AESH manquants : la Ville de Saint-Denis appelle à des solutions concrètes

La Ville de Saint-Denis a annoncé son soutien au collectif “Les Enfants Invisibles 974”, qui dénonce l’absence d’accompagnement pour des enfants en situation de handicap, malgré des notifications d’aide de la MDPH toujours valides.
Pour de nombreuses familles, la rentrée scolaire s’est déroulée dans la douleur. Faute d’AESH (accompagnants d’élèves en situation de handicap) attribués, certains enfants ne bénéficient pas du soutien pourtant reconnu comme indispensable à leur scolarité.
"Ce combat est légitime et profondément juste.

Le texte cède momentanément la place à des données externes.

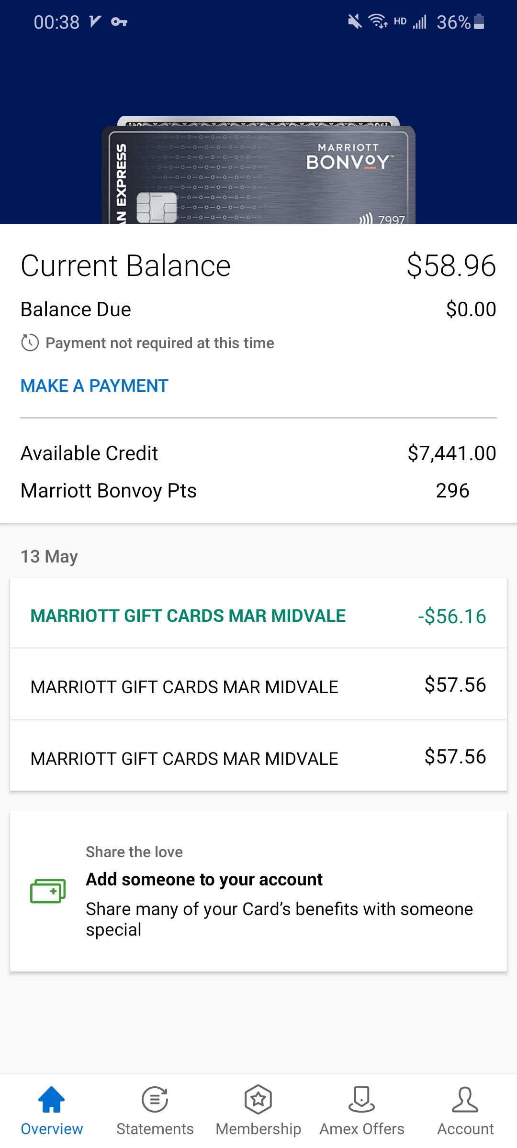
Task: Switch to the Statements tab label
Action: [x=155, y=1129]
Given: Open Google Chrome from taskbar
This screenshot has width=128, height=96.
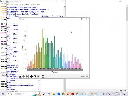Looking at the screenshot, I should (63, 94).
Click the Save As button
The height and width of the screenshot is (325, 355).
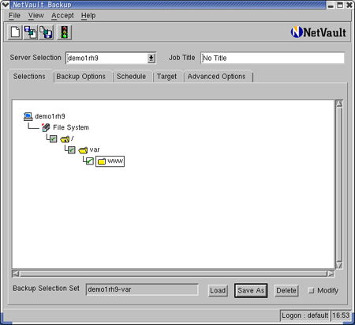point(251,290)
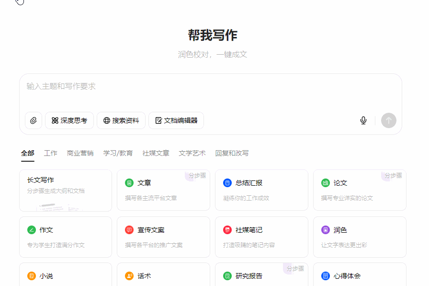The image size is (429, 286).
Task: Open the 长文写作 long-form writing card
Action: [65, 190]
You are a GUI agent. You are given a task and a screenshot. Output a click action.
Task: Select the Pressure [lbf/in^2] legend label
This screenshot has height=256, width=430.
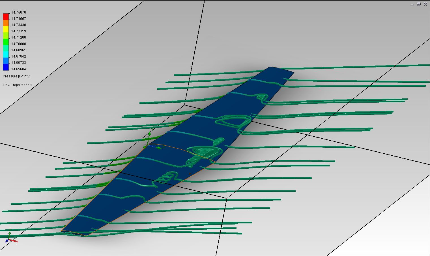click(x=17, y=76)
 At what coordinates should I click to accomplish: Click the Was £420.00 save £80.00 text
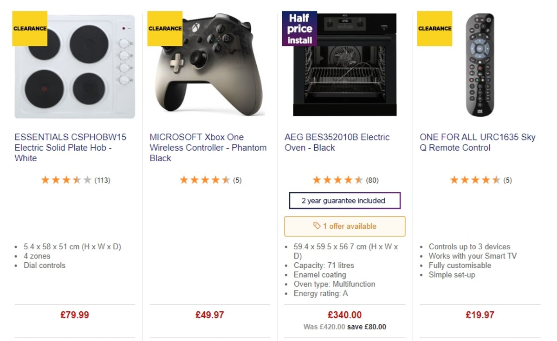pyautogui.click(x=344, y=327)
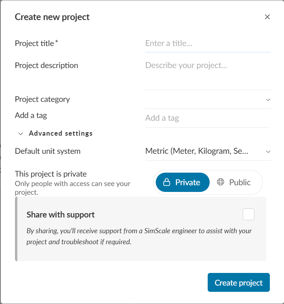Enable the Share with support checkbox
The height and width of the screenshot is (304, 284).
click(x=249, y=215)
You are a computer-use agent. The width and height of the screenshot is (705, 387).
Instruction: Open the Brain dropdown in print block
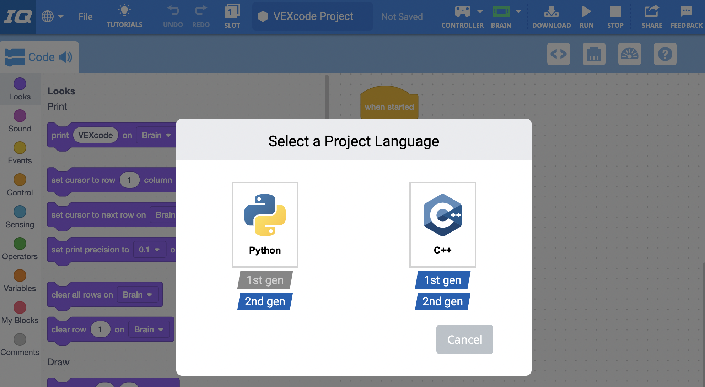tap(156, 135)
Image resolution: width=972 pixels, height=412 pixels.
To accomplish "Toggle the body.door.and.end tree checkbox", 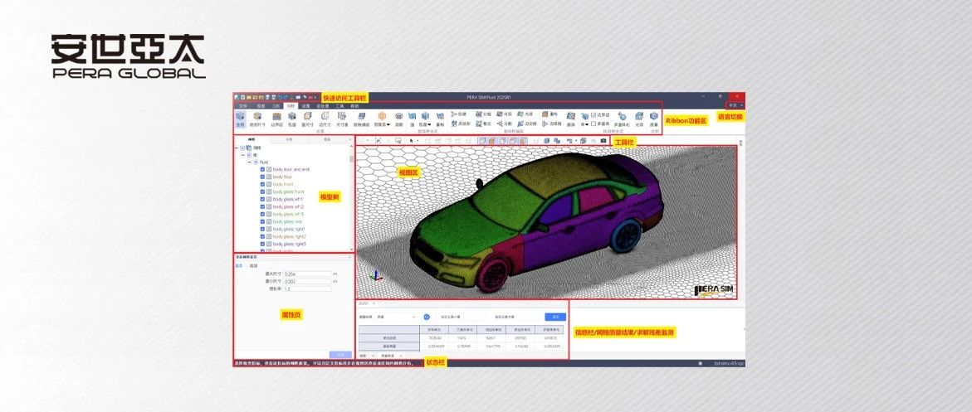I will [262, 169].
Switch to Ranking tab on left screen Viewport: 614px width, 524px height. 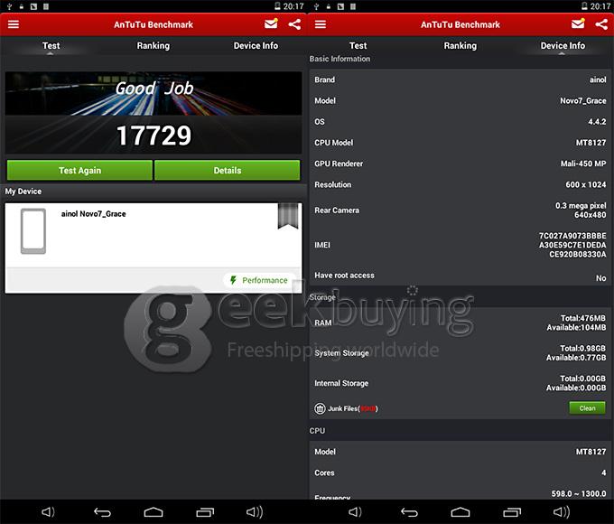[154, 46]
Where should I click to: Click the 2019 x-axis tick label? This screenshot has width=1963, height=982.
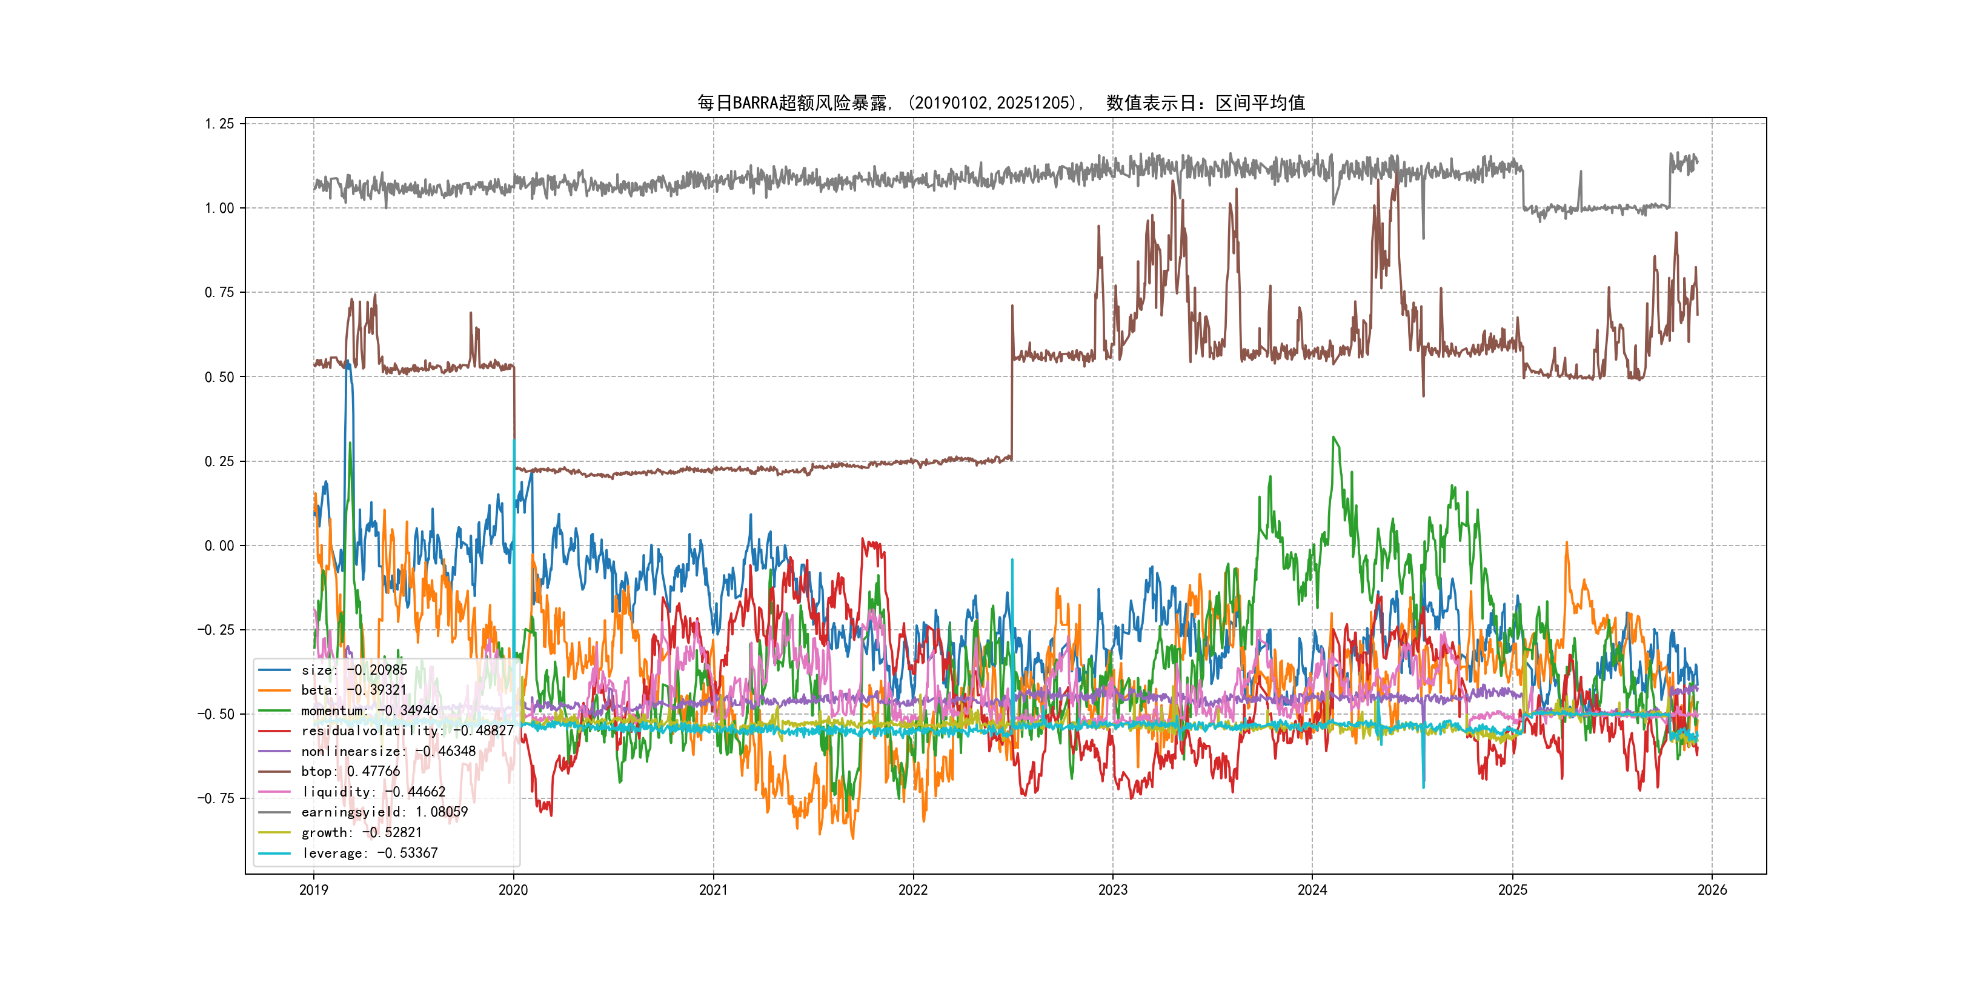(313, 890)
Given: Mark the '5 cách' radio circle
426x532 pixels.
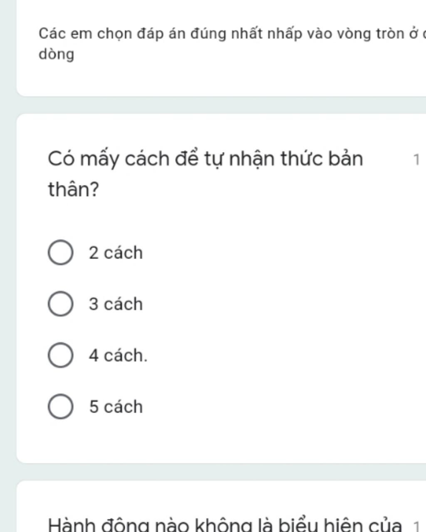Looking at the screenshot, I should (61, 406).
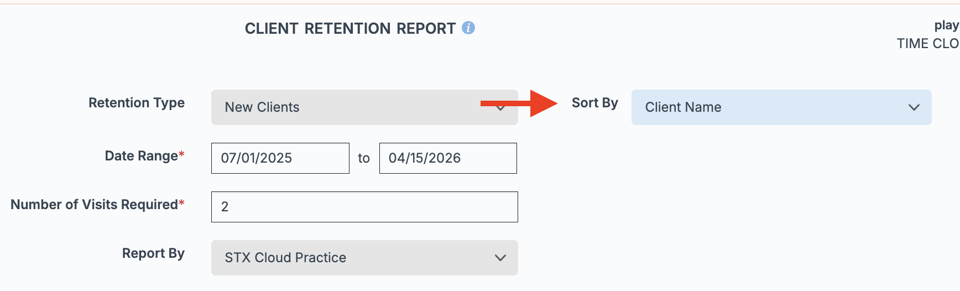Click the Number of Visits Required label
Viewport: 960px width, 291px height.
coord(95,205)
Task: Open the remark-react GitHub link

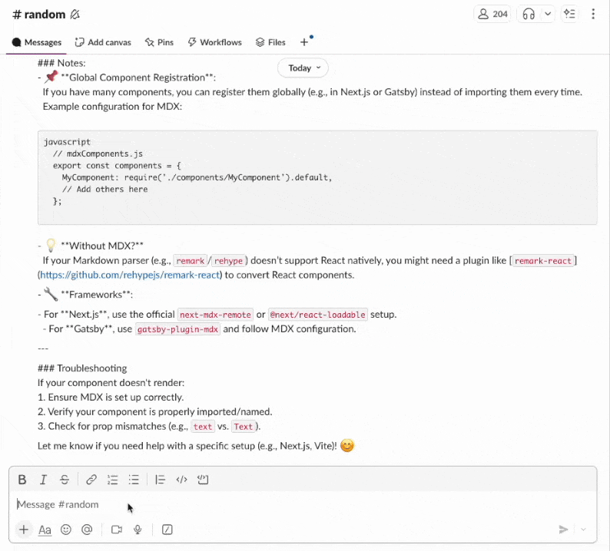Action: tap(130, 275)
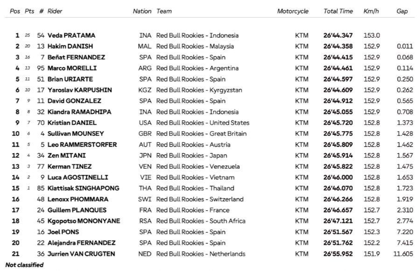This screenshot has height=271, width=420.
Task: Click the Gap column header
Action: (x=402, y=11)
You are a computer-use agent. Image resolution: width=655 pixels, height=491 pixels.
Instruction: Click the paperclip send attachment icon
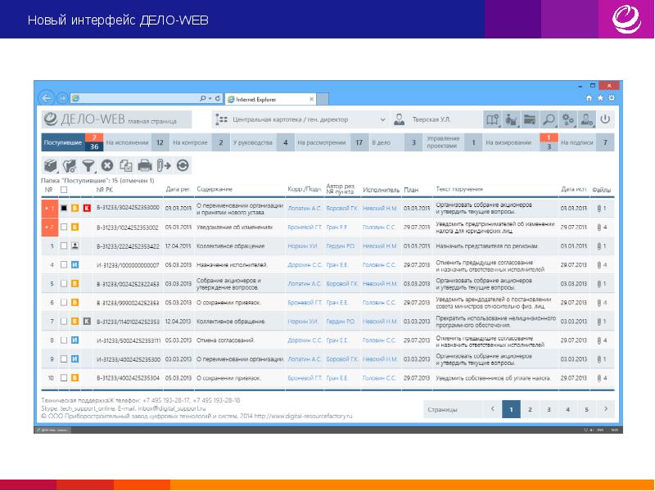pos(163,164)
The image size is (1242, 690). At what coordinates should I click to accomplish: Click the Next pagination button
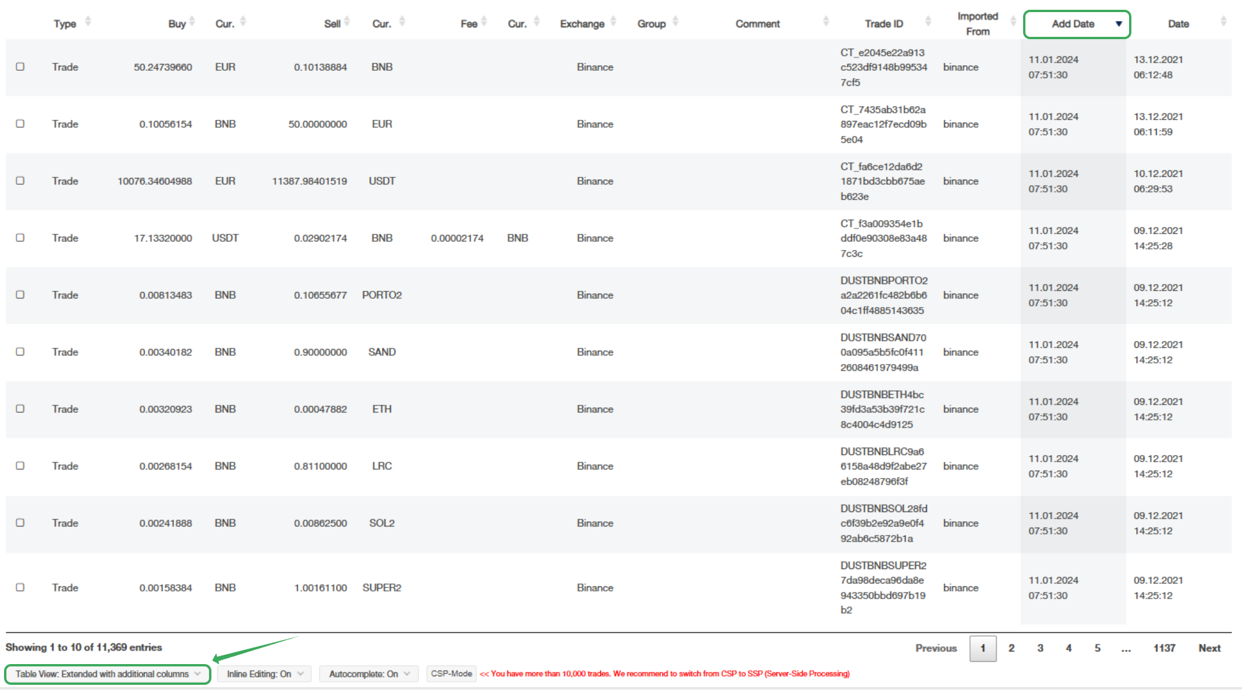pos(1210,649)
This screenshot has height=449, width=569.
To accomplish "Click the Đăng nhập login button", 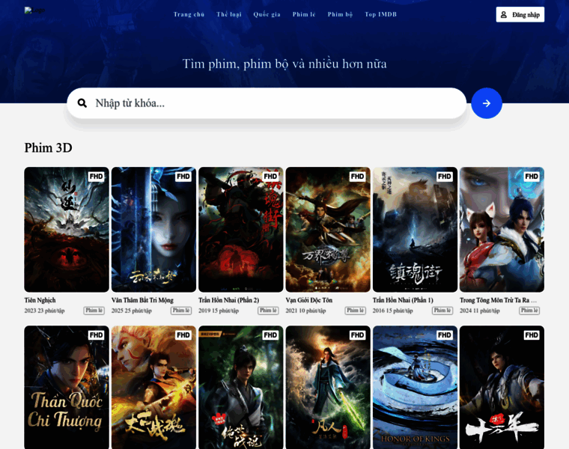I will click(x=520, y=14).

Il touche à un principe fondamental : l’égalité d’accès à l’éducation pour tous les enfants, sans distinction, sans exception", souligne la municipalité dans un communiqué.
Inclusion scolaire ou inclusion sociale : un compromis "pas acceptable"
Parmi les points de tension figure le cas de la pause méridienne. Si celle-ci peut désormais être couverte par un AESH, ce temps est alors décompté des heures d’accompagnement en classe. "Cela revient, bien souvent, à faire choisir aux familles entre inclusion sociale et inclusion scolaire. Ce compromis n’est pas acceptable", insiste la ville.
La municipalité met également en avant les difficultés rencontrées par les AESH eux-mêmes. Leur temps de travail, souvent fragmenté et précarisé, ne leur permet pas toujours de remplir leur mission dans des conditions propices à instaurer un lien de confiance avec l’enfant. Une situation qui fragilise l’ensemble du parcours éducatif, poursuit la collectivité.
"La Ville de Saint-Denis souhaite redire, avec force et clarté, que l’école inclusive ne peut pas rester un slogan", insiste-t-elle, ajoutant que l'école inclusive "doit devenir une réalité concrète, respectueuse des enfants, de leurs familles, et de celles et ceux qui les accompagnent".